You are renovating, and you tell the Dutch builder the wall is “about eight feet”. He blinks. Then you say the counter should be “thirty-six inches high” and he reaches for a calculator. The Netherlands is thoroughly metric, and for an American especially, talking measurements with a Dutch aannemer (contractor) or klusjesman (handyman) means switching systems, and a slip can be a costly one.
The Netherlands is fully metric
There are no feet, inches, or yards on a Dutch building site. As measurement guides for the Netherlands confirm, everything is metric:
- Meter (m) for room dimensions, wall lengths, heights.

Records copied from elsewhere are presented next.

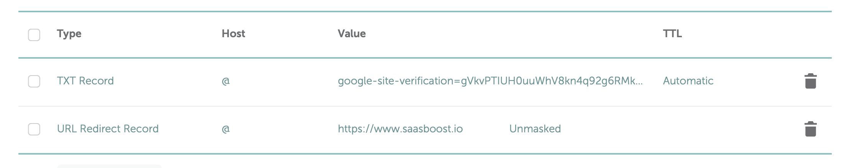Open the TXT Record type dropdown

[85, 81]
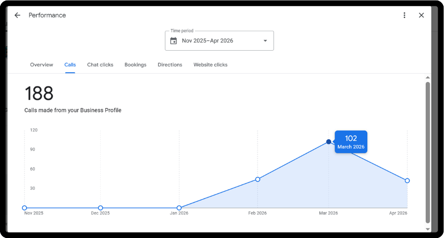This screenshot has height=238, width=445.
Task: Expand the Time period dropdown arrow
Action: (265, 41)
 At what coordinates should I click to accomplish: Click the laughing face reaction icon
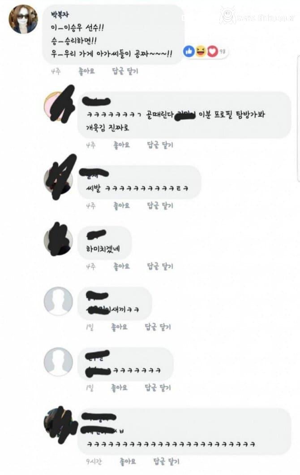pyautogui.click(x=200, y=51)

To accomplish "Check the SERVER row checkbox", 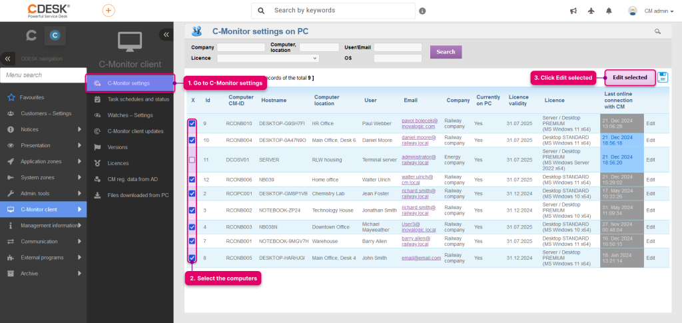I will click(x=192, y=160).
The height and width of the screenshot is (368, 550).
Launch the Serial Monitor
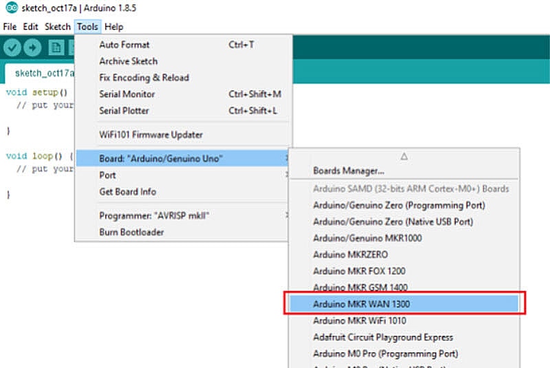(127, 94)
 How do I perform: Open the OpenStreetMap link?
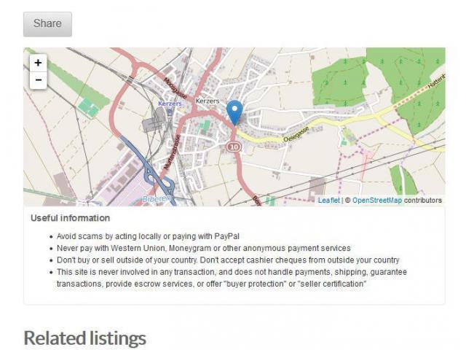(377, 201)
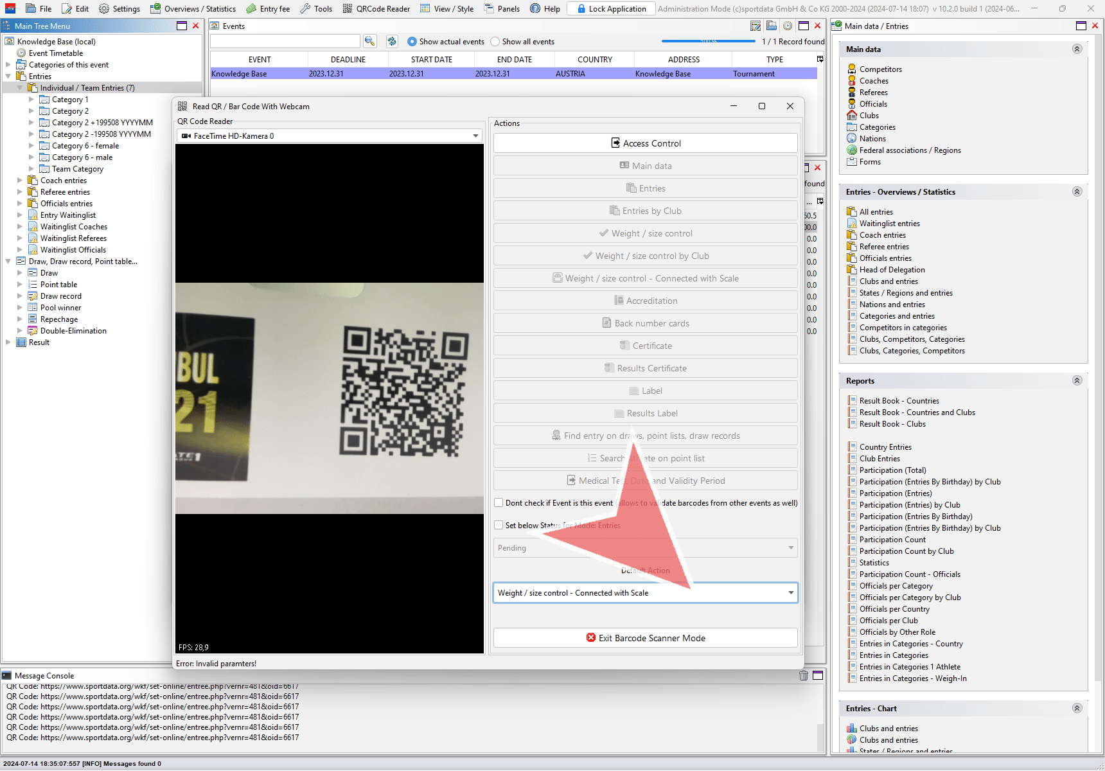Clear the Message Console with trash icon
Image resolution: width=1105 pixels, height=771 pixels.
pos(803,675)
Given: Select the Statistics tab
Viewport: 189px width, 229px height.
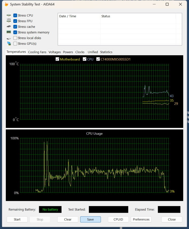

- Centimeter (cm) for cabinets, worktops, gaps, and detail.
- Millimeter (mm) for precision work.
- Vierkante meter (m2) for floor area, kubieke meter (m3) for volume.
A worktop is “92 centimeter hoog”, not three feet; a room is “vier bij vijf meter” (four by five metres), not its size in square feet.
The comma trap
This one quietly causes real errors. As construction-measurement notes warn, the Dutch swap the English decimal point and thousands comma. So 2,54 means two-point-five-four (what an American writes as 2.54), and 1.000 can mean one thousand. Write a measurement the American way on a plan and a Dutch builder may read it wrong by a factor of a thousand. When in doubt, write the unit out and say it aloud.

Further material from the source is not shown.